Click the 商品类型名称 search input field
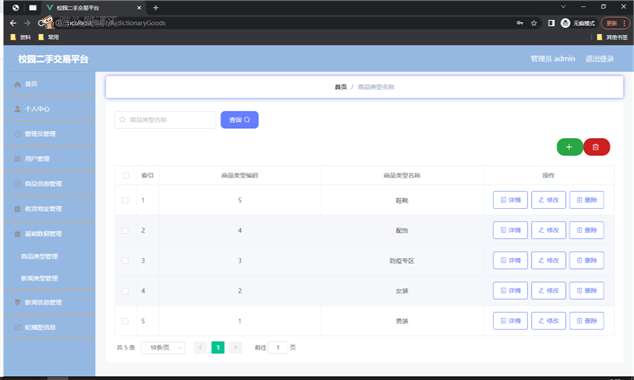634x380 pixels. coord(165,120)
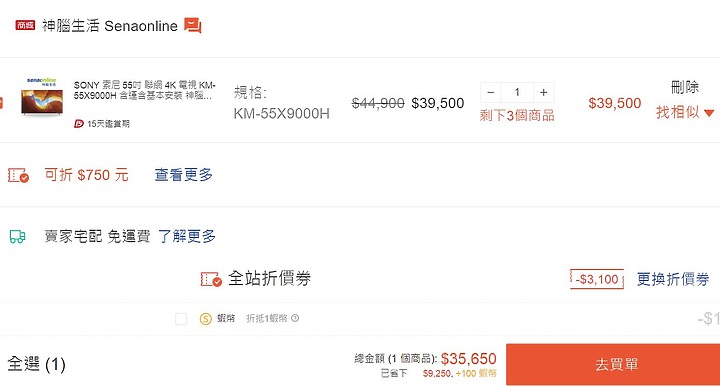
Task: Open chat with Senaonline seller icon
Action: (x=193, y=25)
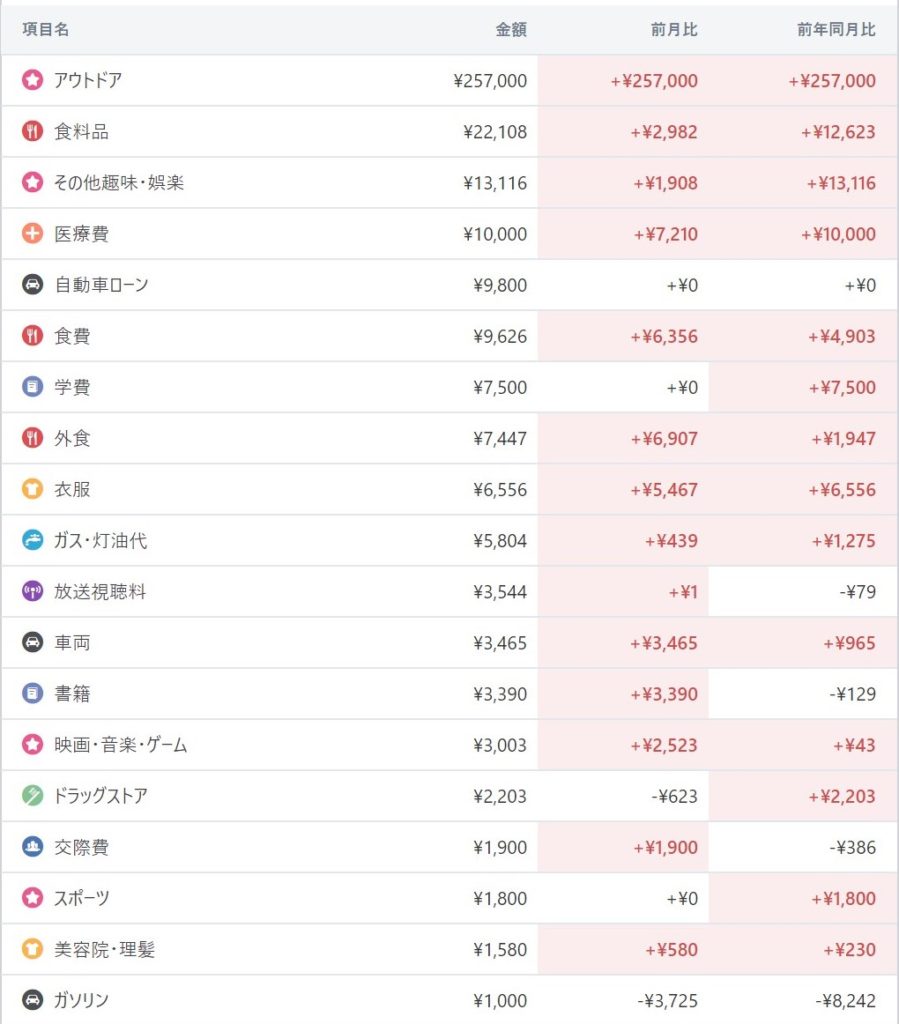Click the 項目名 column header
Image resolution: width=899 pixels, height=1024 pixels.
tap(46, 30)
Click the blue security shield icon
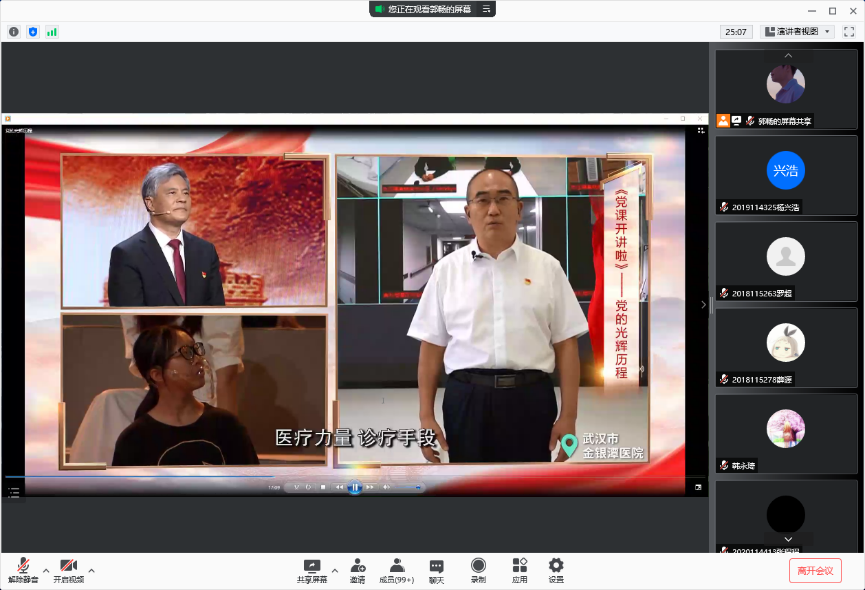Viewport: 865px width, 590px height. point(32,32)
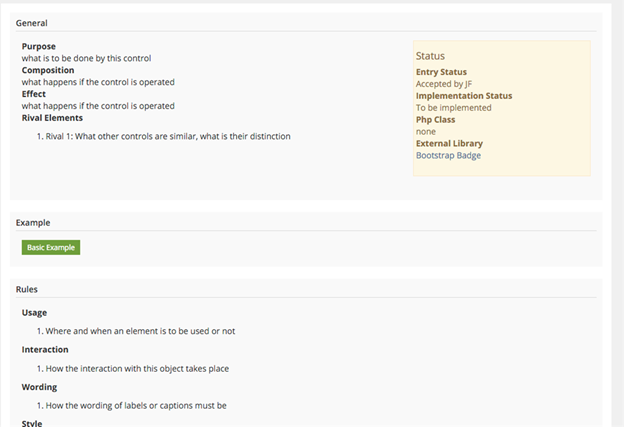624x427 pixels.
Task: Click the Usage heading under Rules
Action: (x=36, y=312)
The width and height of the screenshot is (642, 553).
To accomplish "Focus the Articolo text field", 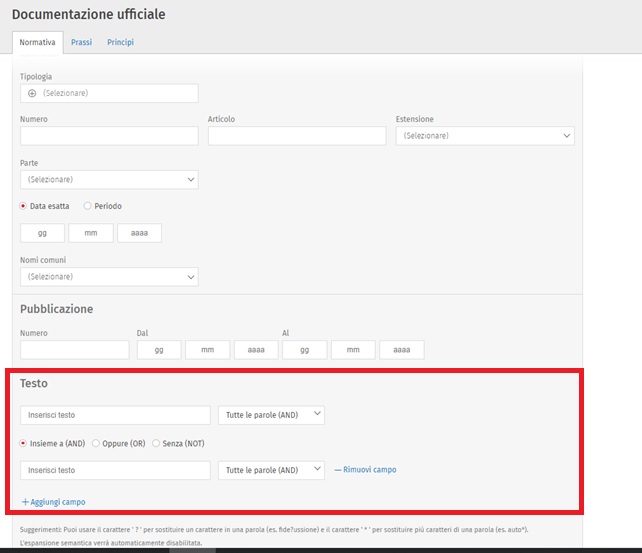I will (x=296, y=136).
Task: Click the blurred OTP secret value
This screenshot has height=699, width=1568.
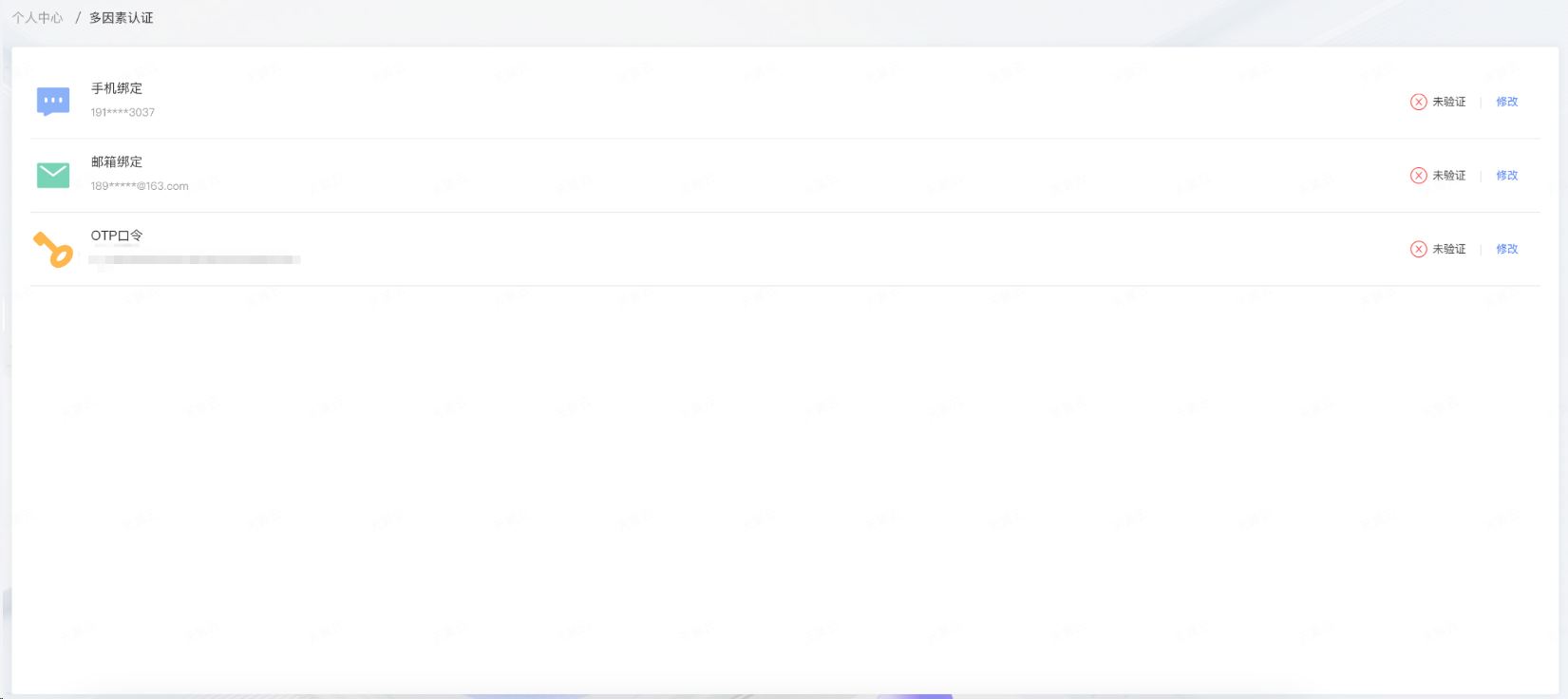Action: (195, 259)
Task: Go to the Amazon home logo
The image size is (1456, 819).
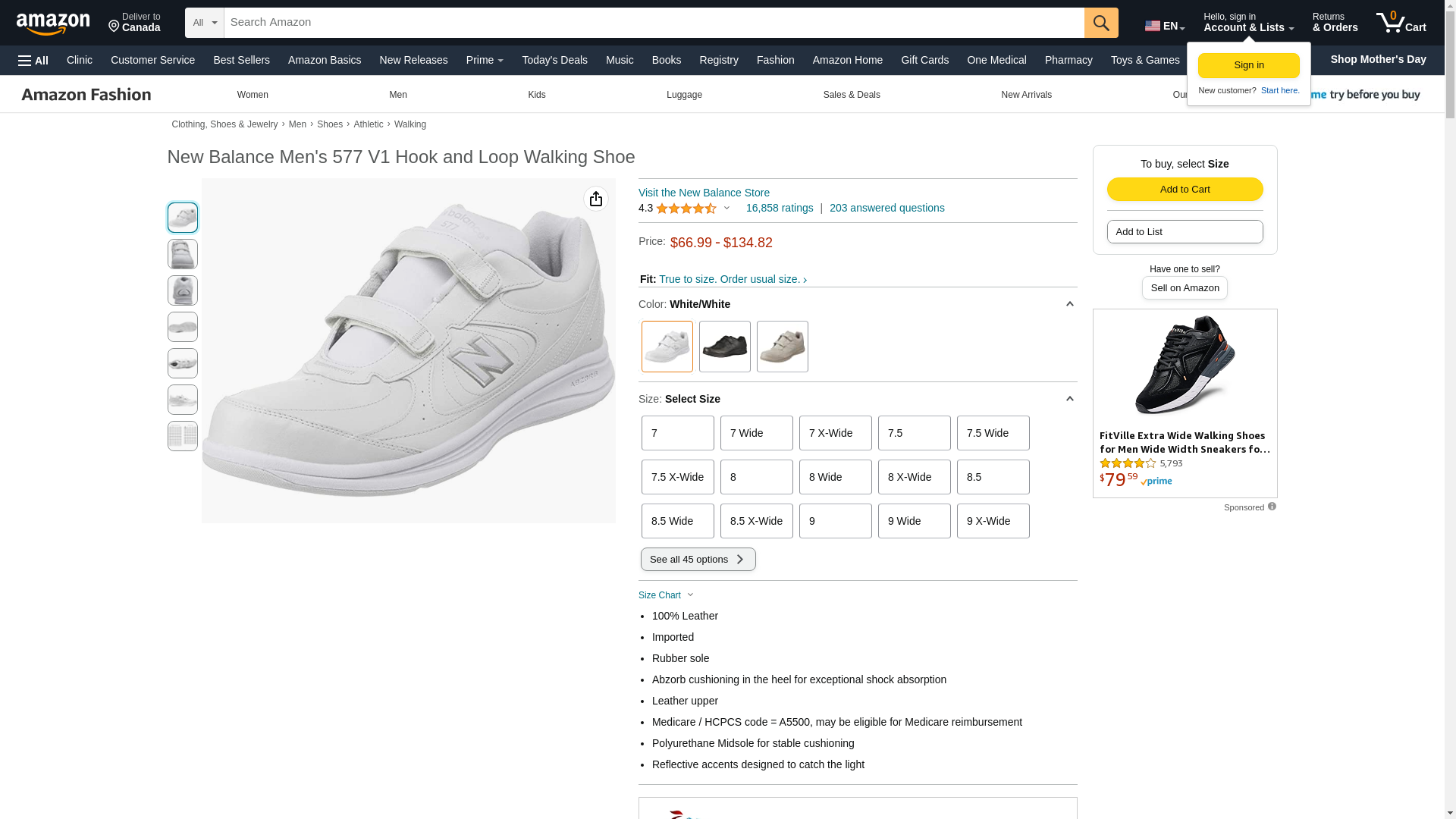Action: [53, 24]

# Aim of the task
Please output the lines of the records above from the one with "This screenshot has height=699, width=1568." through the last, exactly as they appear and with both ends included; skip any pictures and add nothing.

# Output
This screenshot has height=699, width=1568.
Action: (195, 259)
Task: Go to the Amazon home logo
The image size is (1456, 819).
Action: [53, 24]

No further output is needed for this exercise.